Marginal Benefit Driven RL Teacher for Unsupervised Environment Design
Authors: Dexun Li, Wenjun Li, Pradeep Varakantham
AAAI 2025 | Venue PDF | Archive PDF | Plain Text | LLM Run Details
| Reproducibility Variable | Result | LLM Response |
|---|---|---|
| Research Type | Experimental | Finally, we provide detailed experimental results and ablation analysis to showcase the effectiveness of our methods. We obtain SOTA results among RL-based environment generation methods. We demonstrate the effectiveness of our proposed methods MBe ED and MBe DED through extensive experiments on a wide range of benchmark problems from the literature. We compare our approach against existing UED methods: Domain Randomization (DR) (Tobin et al. 2017), Minimax (Wang et al. 2019), PAIRED (Dennis et al. 2020), REPAIRED (Jiang et al. 2021). |
| Researcher Affiliation | Academia | Singapore Management University EMAIL |
| Pseudocode | Yes | Algorithm 1 provides the pseudocode of these algorithms, and Figure 1 illustrates the overall framework. |
| Open Source Code | No | The paper does not contain an explicit statement about the release of its own source code, nor does it provide a direct link to a code repository for the methodology described. It cites 'Kostrikov, I. 2018. PyTorch Implementations of Reinforcement Learning Algorithms. https://github.com/ikostrikov/ pytorch-a2c-ppo-acktr-gail.' but this refers to a third-party tool, not the authors' specific implementation. |
| Open Datasets | Yes | We first evaluate our approach on Bipedal Walker environment. This environment entails continuous control with dense rewards. Similar to (Wang et al. 2019),we use a modified version of Bipedal Walker Hardcore from Open AI Gym (Brockman et al. 2016). In Bipedal Walker, there are 8 parameters that indirectly represent the intensity of four kinds of terrain-based obstacles for a two-legged robot: the minimum/maximum roughness of the ground, the minimum/maximum height of stump obstacles, the minimum/maximum width of pit gap obstacles, and the minimum/maximum size of ascending and descending flights of stairs. We investigate the maze navigation environment, which is based on Minigrid (Chevalier Boisvert, Willems, and Pal 2018). We train the environment generator to learn how to build maze environments by choosing the location of the obstacles, the goals, and the starting location of the agent. In the Car Racing environment, we design each track as a closed loop for the student agent to drive around, with the goal of completing a full lap.

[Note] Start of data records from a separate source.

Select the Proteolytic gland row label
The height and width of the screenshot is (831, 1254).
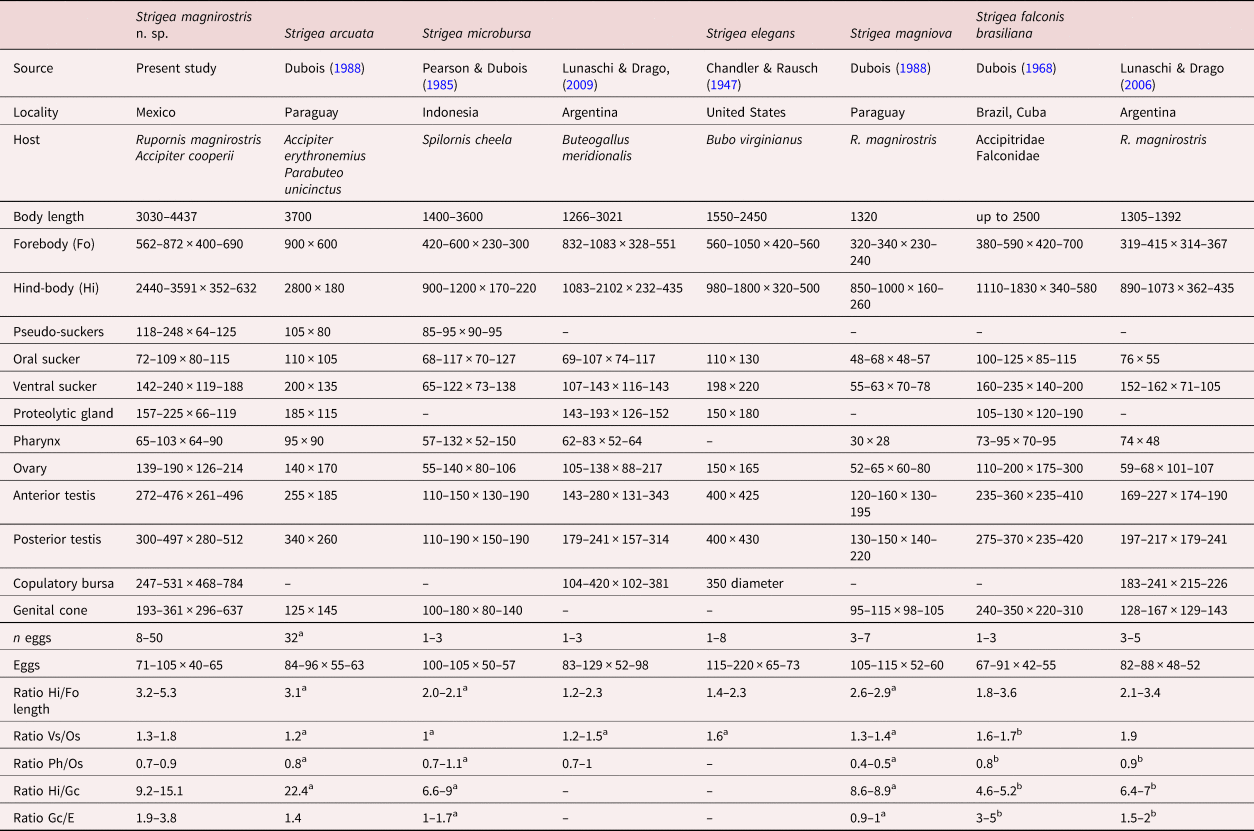click(63, 413)
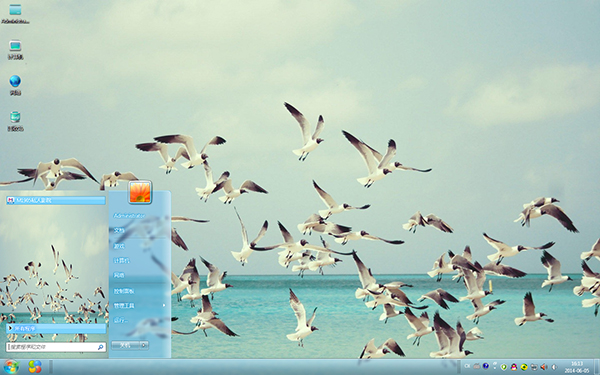Select the Recycle Bin desktop icon
Image resolution: width=600 pixels, height=375 pixels.
15,121
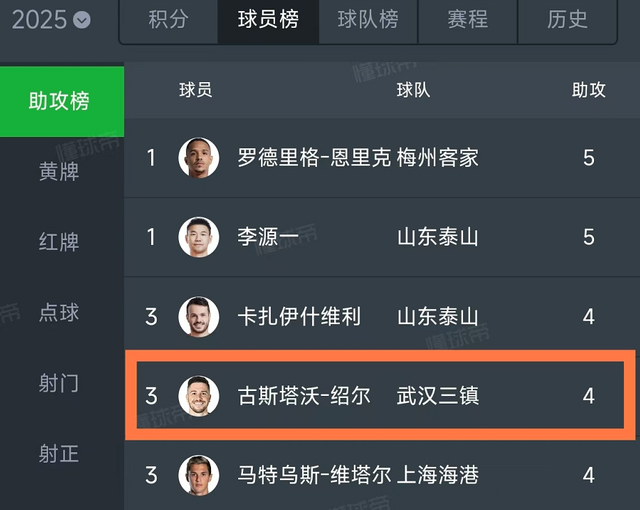Select 射门 in the sidebar
Screen dimensions: 640x510
(59, 383)
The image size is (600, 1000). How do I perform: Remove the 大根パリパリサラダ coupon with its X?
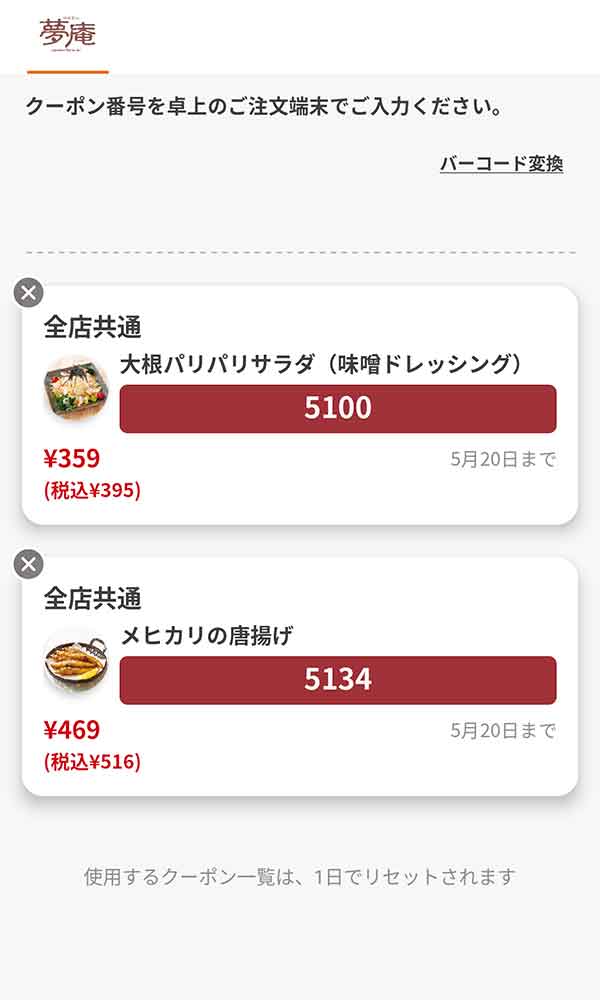28,290
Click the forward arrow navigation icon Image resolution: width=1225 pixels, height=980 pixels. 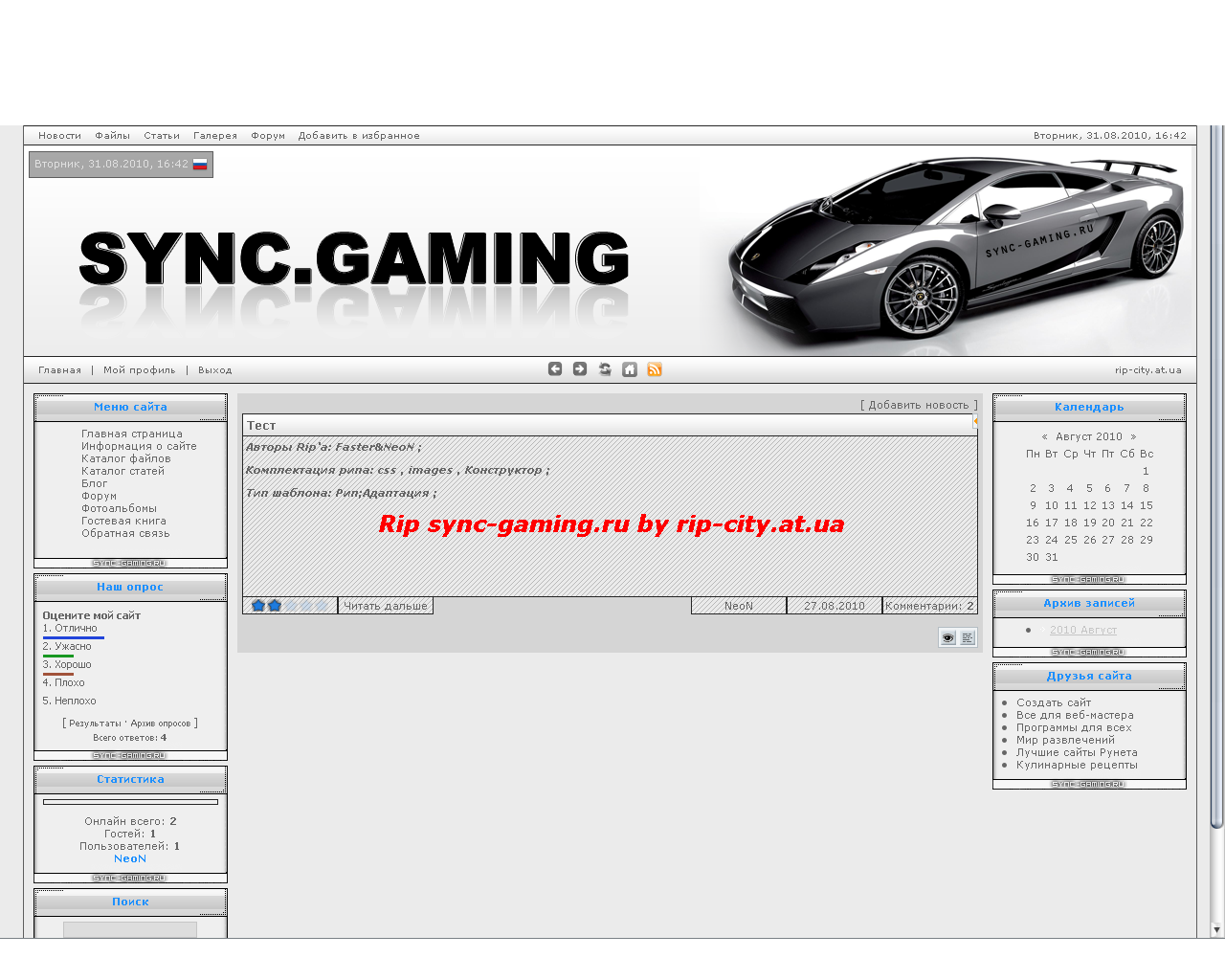[580, 369]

To enhance the expressiveness of the original Car Racing environment, we reparametrize the tracks using Bézier curves. |
| Dataset Splits | No | The paper describes using specific environments for training and others for testing (e.g., 'zero-shot OOD test performance', 'OOD F1 tracks'), and implicitly mentions 'validation environments' in the context of marginal benefit. For the Bipedal Walker, it lists 'a vanilla Bipedal Walker, a challenging Bipedal Walker-Hardcore environment, and four specific levels in the context of isolated challenges'. However, it does not provide explicit dataset split percentages (e.g., 80/10/10) or specific sample counts for training, validation, and test sets in the traditional sense of splitting a single dataset. |
| Hardware Specification | No | The paper does not provide specific hardware details such as GPU models, CPU models, or memory specifications used for running the experiments. It only mentions that 'All agents are trained using Proximal Policy Optimization (PPO) (Schulman et al. 2017).' |
| Software Dependencies | No | The paper mentions 'Proximal Policy Optimization (PPO) (Schulman et al. 2017)' as the algorithm used for training agents and references 'PyTorch Implementations of Reinforcement Learning Algorithms' by Kostrikov (2018). However, it does not specify version numbers for PyTorch, Python, CUDA, or any other critical software libraries or environments used in their own implementation. |
| Experiment Setup | No | The paper describes the general methodology and training process, such as using PPO and a Recurrent Neural Network structure for partially observable settings. It mentions a hyperparameter 'ρ [0, 1]' but does not provide its specific value. While it explains the logic for teacher and student training, it lacks concrete values for key hyperparameters like learning rates, batch sizes, number of epochs/timesteps for training, or other system-level configuration settings in the main text. |